The average university day at LJMU differs massively from that at Southern. If you’re studying on the English programme, for example, each of your modules will usually be timetabled for three hours per week. Usually, you’ll start with a lecture for 50 minutes with 10 minutes break at the end. (Science programmes have a different schedule.) Lectures tend to be a single tutor speaking at the front of an auditorium to all the students registered on that module (this can be up to around 200 students).

LJMU Lecture Theatre
LJMU Lecture Theatre

Generally students don’t contribute to lectures, unless called upon by the tutor. Tutors also often make announcements before or after the session – regarding events, room changes etc.  Seminars are usually straight after lectures, and run for an hour and half to two hours, depending on the subject, the tutor and the contributions from you and your fellow classmates. They will feel more familiar to you, as they work in a similar way to your classes at Southern. A seminar leader will create discussion amongst a group of twenty or so students week’s theme or book. This is your chance to give your opinion and contest others, so the more you give, the more you will get out of these sessions. Timetables and reading lists are issued at the very beginning of the semester (and are always available on LJMU’s Virtual Learning Environment  – currently Blackboard, just like Southern), so that you can plan your reading and preparation.

During both lectures and seminars you will need to make notes. Some students use notepads and some use laptops. All presentations your lecturers use appear on Blackboard shortly after the session, for you to print out or use to make extra notes. The Blackboard site for each module will provide you with lots of material for research.

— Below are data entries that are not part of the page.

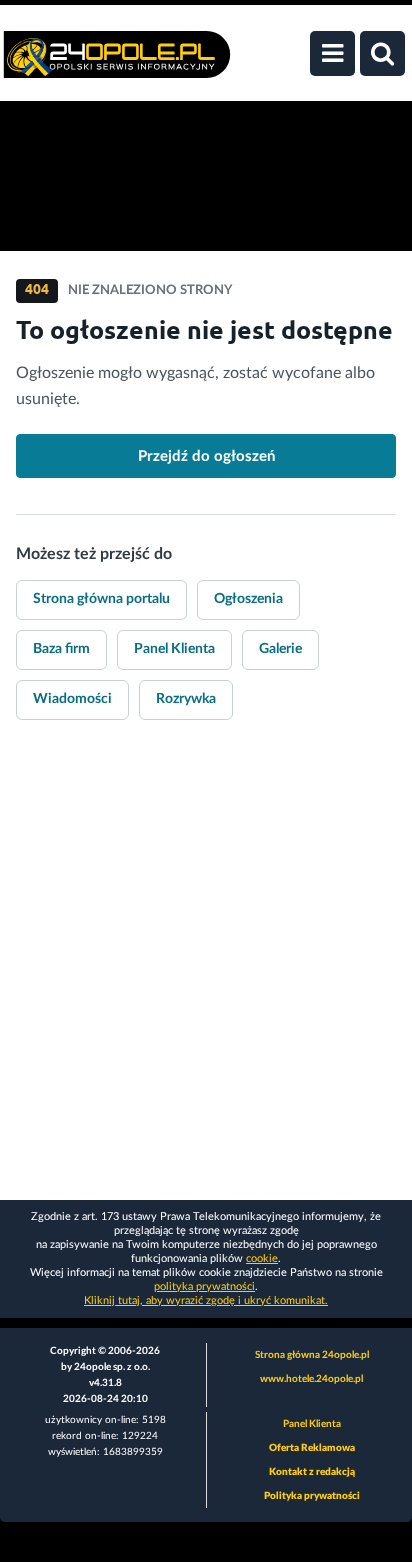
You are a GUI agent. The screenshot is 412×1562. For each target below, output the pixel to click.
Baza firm (61, 649)
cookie (262, 1258)
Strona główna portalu (101, 599)
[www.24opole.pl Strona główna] (117, 65)
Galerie (280, 649)
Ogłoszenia (248, 599)
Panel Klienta (174, 649)
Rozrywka (186, 699)
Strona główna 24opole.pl (312, 1355)
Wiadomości (72, 699)
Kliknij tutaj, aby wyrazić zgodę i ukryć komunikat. (206, 1300)
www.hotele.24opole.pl (311, 1379)
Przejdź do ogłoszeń (206, 456)
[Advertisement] (206, 974)
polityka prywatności (204, 1286)
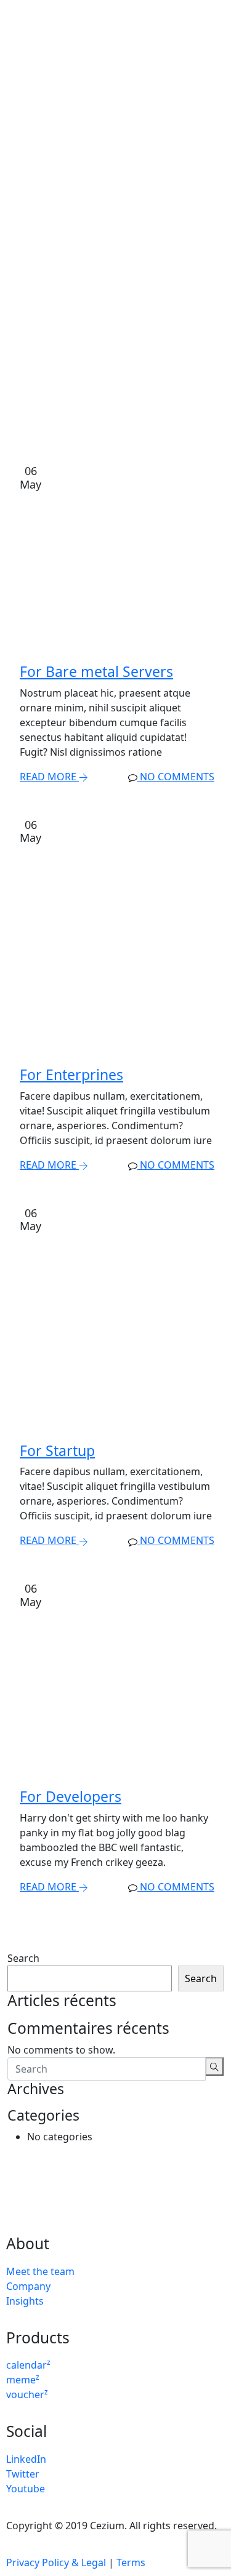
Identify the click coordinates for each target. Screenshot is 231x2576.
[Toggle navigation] (216, 19)
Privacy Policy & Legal (56, 2562)
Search (23, 1958)
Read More (49, 776)
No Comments (175, 776)
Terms (130, 2562)
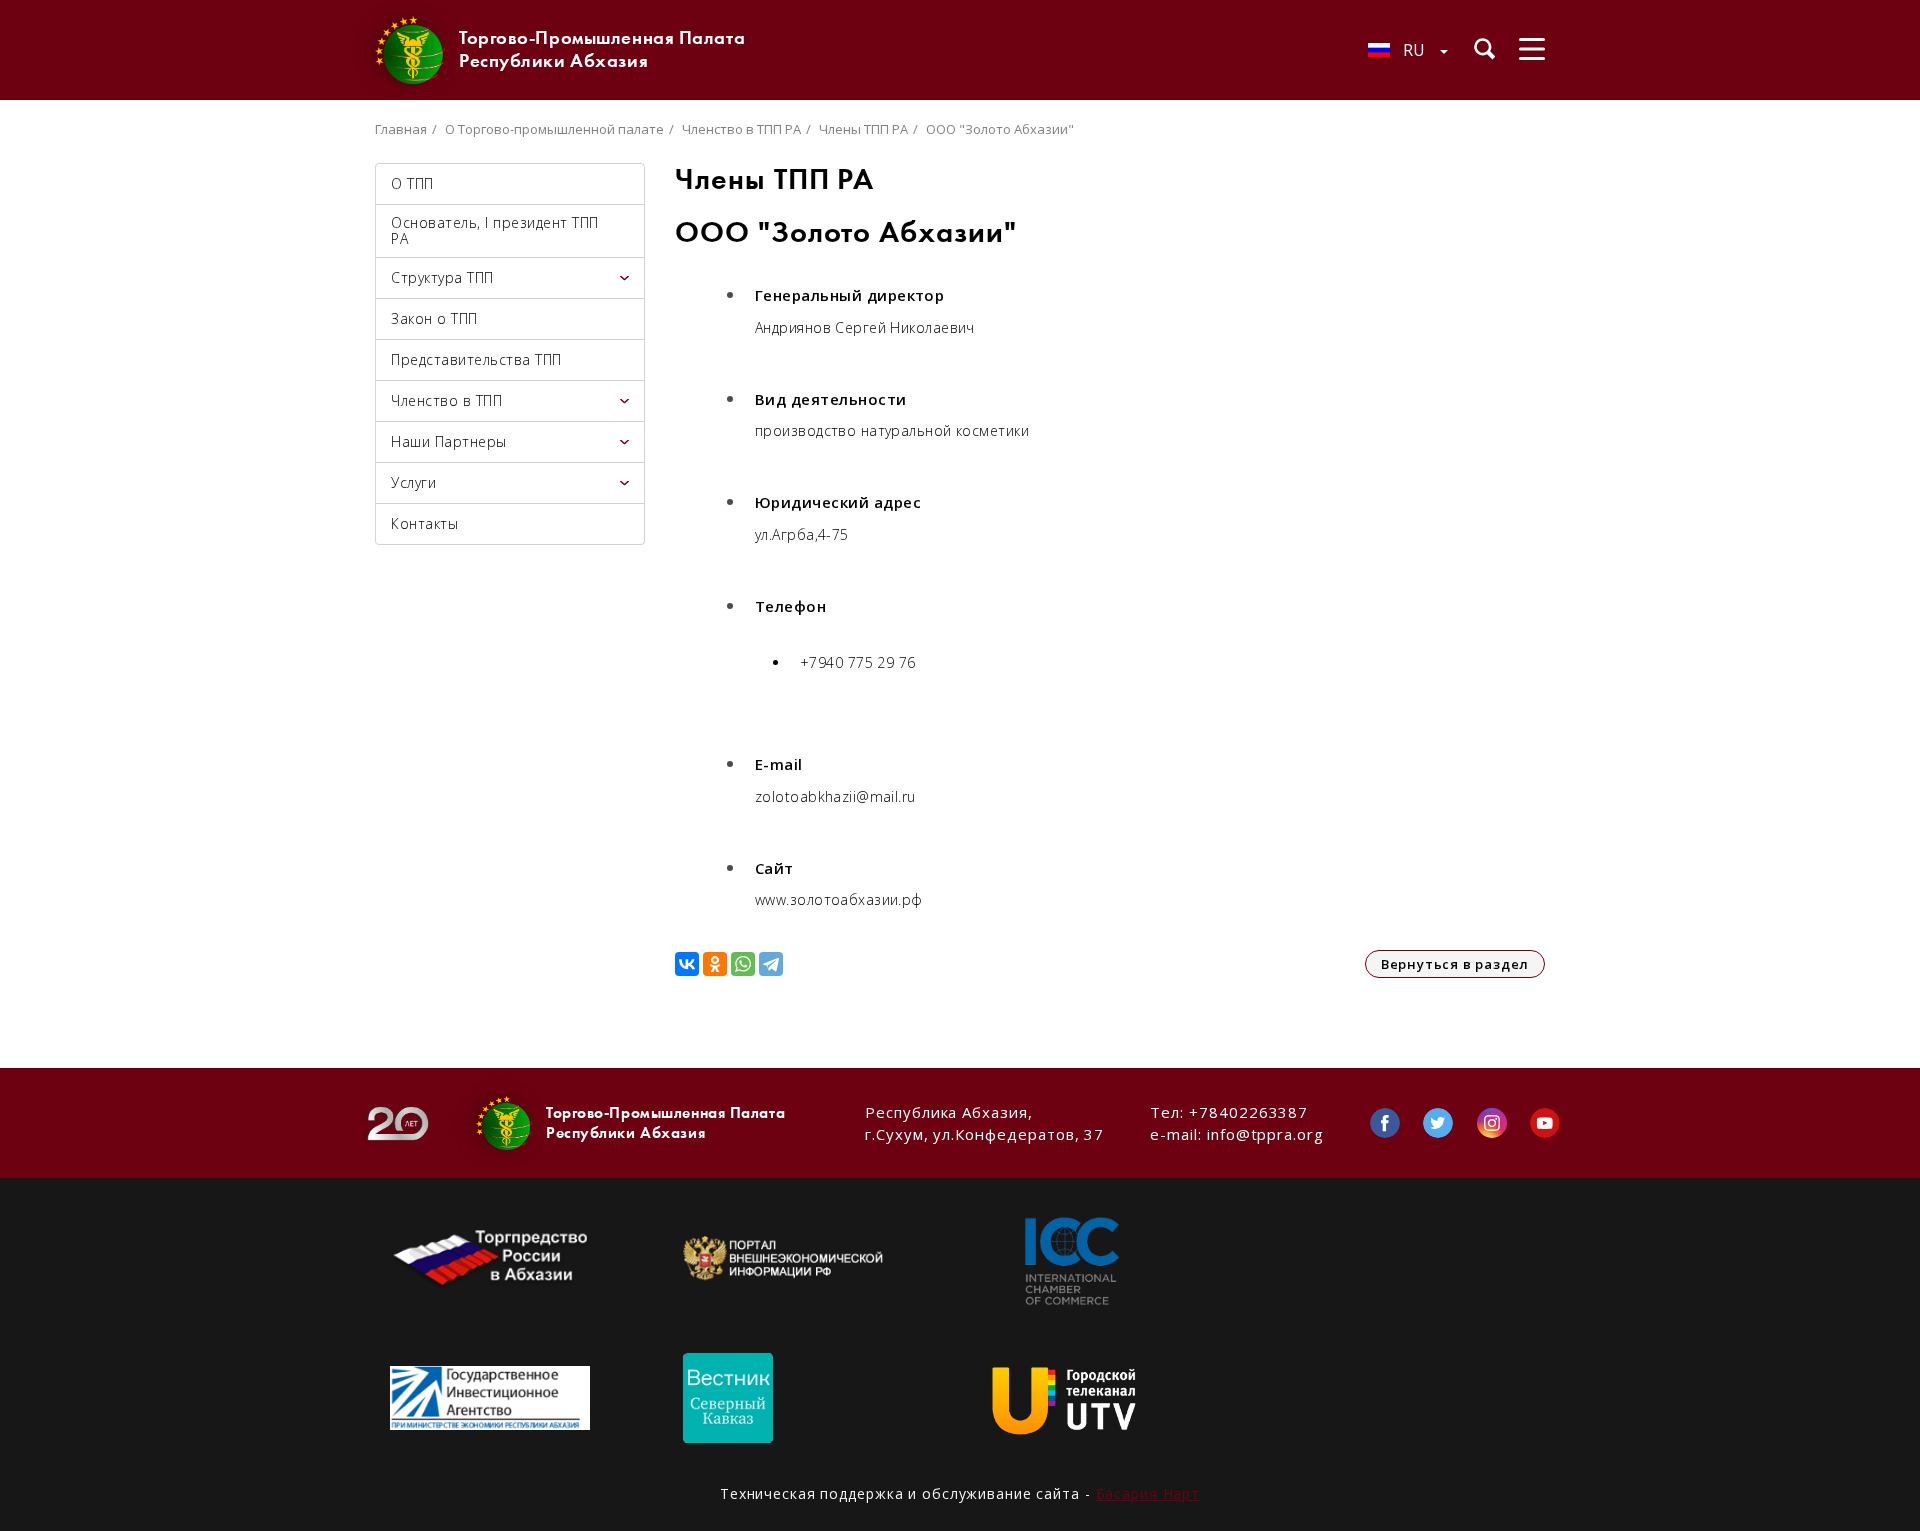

Each module is semester-long, and has a maximum of two assignments. Though your seminar tutor will usually set you tasks during each class, these are aimed at sparking discussion, and do not contribute to your final grade. Deadlines are given at the start of semester so you are expected to know when they are due. Word count differs depending on module and assignment type so can range from around 1000-3500 words. There aren’t any essays or assignments given that will not contribute to your final grade for the module.